Ce texte "offre un cercle de protection autour du lanceur d'alerte", s'est félicitée devant le Sénat la secrétaire d'Etat Sarah El Haïry, au nom du gouvernement.
"On a pu obtenir des avancées significatives pour améliorer leur situation, leur protection et le fait qu’ils puissent lancer l’alerte avec un peu plus d’assurance", a déclaré mercredi à la presse Glen Millot, de l’association La Maison des Lanceurs d’Alerte, très active en faveur de cette loi.
Le lanceur d'alerte est défini comme "une personne physique qui signale ou divulgue, sans contrepartie financière directe et de bonne foi, des informations portant sur un crime, un délit, une menace ou un préjudice pour l’intérêt général", ou une violation d'un engagement international de la France.
- "procédures bâillons" -
La nouvelle législation prévoit certaines exceptions, comme les faits et informations couverts par le secret de la défense nationale, celui des délibérations judiciaires ou le secret médical.
Le texte précise et diversifie les canaux internes à l'entreprise, ou externes, à la disposition des lanceurs d'alerte pour valider leur démarche.
La loi Sapin II était en effet jugée imparfaite car privilégiant le signalement interne auprès de l'employeur, une modalité qui peut être dissuasive ou contreproductive.
Le lanceur d'alerte pourra donc désormais s'il le souhaite passer directement par un canal externe - Défenseur des droits, justice, autorité administrative ou personne morale habilitée...
Le Défenseur des droits aura un adjoint spécialement chargé d'assister les lanceurs d'alertes.
La justice disposera également d'outils supplémentaires pour faciliter la défense de leurs droits.

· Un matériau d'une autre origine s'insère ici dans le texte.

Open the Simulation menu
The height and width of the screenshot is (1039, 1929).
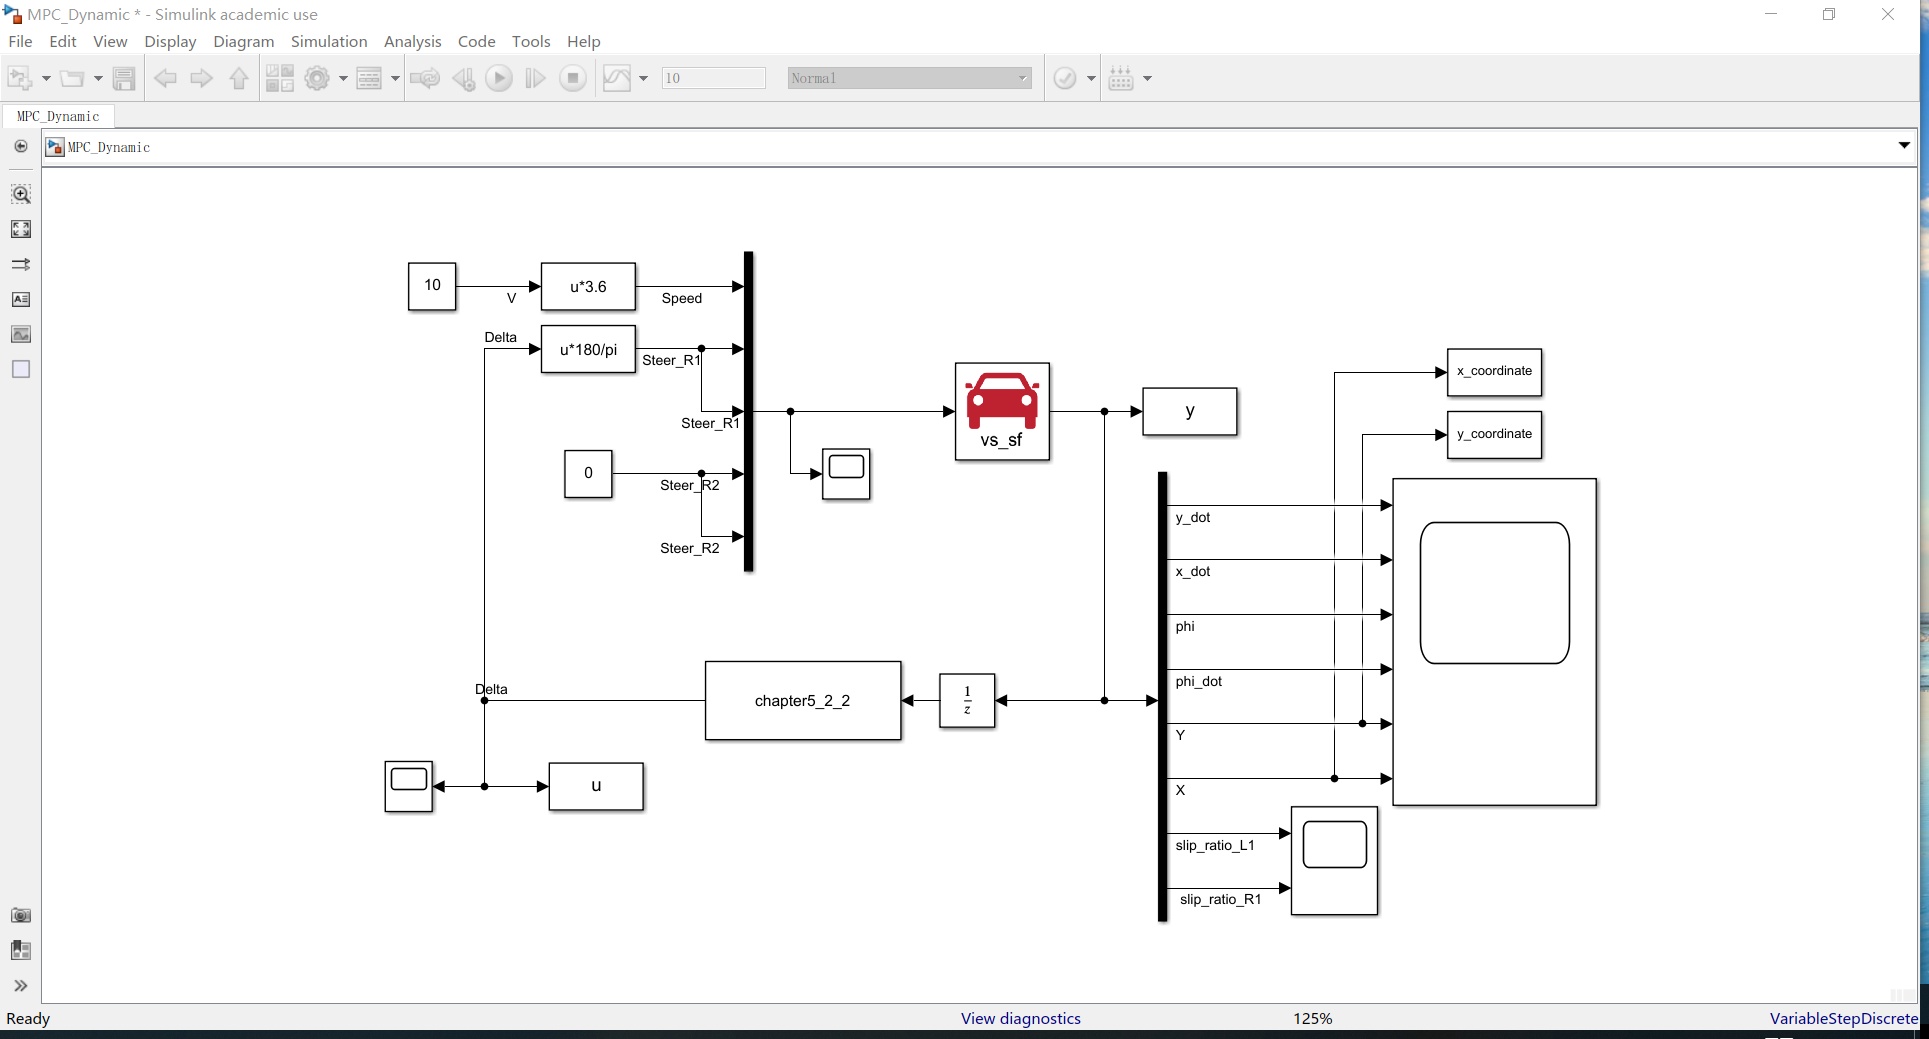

Les "facilitateurs", qui accompagnent le lanceur d'alerte, seront eux aussi mieux reconnus et protégés.
Le texte prévoit également des sanctions contre ceux qui chercheraient à étouffer leur action en multipliant des procédures hostiles (procédures "bâillons"), ou leur faire subir des représailles.

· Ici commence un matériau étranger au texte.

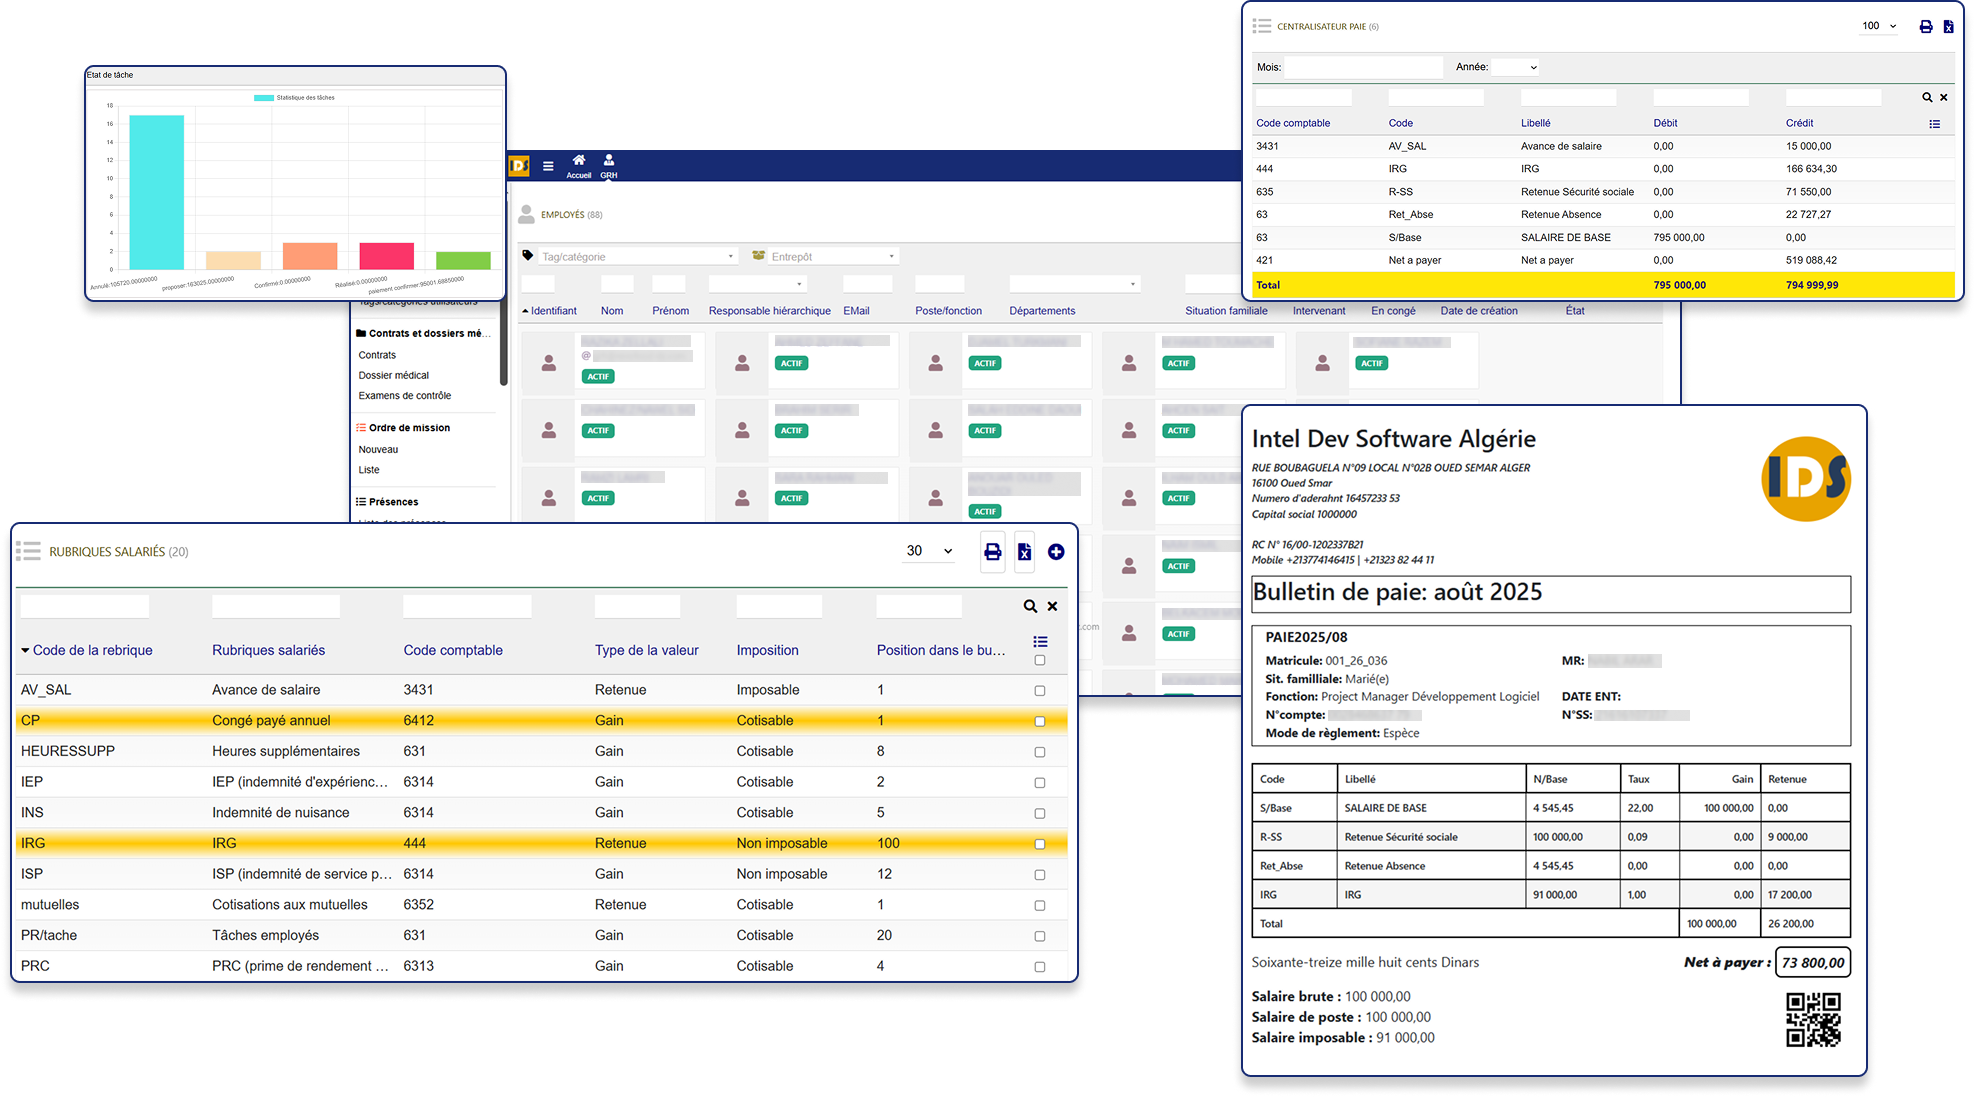Print the Rubriques Salariés list

992,551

Mais la loi entend aussi éviter l'écueil de procédures d'alerte "hâtives, infondées ou abusives", a souligné la rapporteure au Sénat, Catherine Di Folco (LR)
Mme El Haïry a aussi souligné la nécessité de protéger "ceux qui oeuvrent au bien commun, et ne pas inciter à des comportements malhonnêtes, à des règlements de comptes".
Contrairement au souhait des députés de La France Insoumise (LFI), qui ont notamment plaidé le cas du fondateur de Wikileaks, l'Australien Julian Assange menacé d'être extradé de Grande-Bretagne vers les Etats-Unis, le texte n'a pas été étendu aux lanceurs d'alerte étrangers.